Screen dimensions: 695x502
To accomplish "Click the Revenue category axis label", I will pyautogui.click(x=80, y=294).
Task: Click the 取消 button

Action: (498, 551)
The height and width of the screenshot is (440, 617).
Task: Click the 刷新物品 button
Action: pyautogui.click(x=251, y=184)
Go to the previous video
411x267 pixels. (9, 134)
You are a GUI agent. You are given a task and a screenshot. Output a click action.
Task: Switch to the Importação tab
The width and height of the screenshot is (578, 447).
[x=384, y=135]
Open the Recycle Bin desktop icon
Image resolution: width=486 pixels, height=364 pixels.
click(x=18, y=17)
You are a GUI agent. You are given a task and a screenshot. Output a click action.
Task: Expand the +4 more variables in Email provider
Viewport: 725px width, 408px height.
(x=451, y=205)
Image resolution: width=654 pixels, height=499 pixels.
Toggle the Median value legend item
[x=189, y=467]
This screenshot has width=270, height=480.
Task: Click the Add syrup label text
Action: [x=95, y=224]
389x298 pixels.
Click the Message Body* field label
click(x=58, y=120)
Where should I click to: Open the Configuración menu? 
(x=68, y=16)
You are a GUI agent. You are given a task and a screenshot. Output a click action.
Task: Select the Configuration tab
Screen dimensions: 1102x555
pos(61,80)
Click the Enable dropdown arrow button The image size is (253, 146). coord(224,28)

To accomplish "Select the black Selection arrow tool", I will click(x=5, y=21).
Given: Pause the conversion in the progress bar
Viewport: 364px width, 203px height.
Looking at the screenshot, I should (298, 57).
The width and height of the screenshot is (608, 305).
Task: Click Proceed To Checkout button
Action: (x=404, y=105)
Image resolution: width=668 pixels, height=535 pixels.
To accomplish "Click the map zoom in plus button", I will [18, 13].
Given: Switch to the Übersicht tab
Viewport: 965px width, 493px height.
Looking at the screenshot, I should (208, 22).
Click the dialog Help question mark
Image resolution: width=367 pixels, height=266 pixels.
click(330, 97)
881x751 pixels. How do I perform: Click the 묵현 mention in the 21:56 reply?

::::::::::

What the task requires:
Once the line with "Viewport: 725px width, 408px height." is found in the records above, print exactly that line and every line after it through the line with "389x298 pixels.".

Solution:
Viewport: 725px width, 408px height.
(x=451, y=205)
Image resolution: width=654 pixels, height=499 pixels.
Toggle the Median value legend item
[x=189, y=467]
This screenshot has width=270, height=480.
Task: Click the Add syrup label text
Action: [x=95, y=224]
389x298 pixels.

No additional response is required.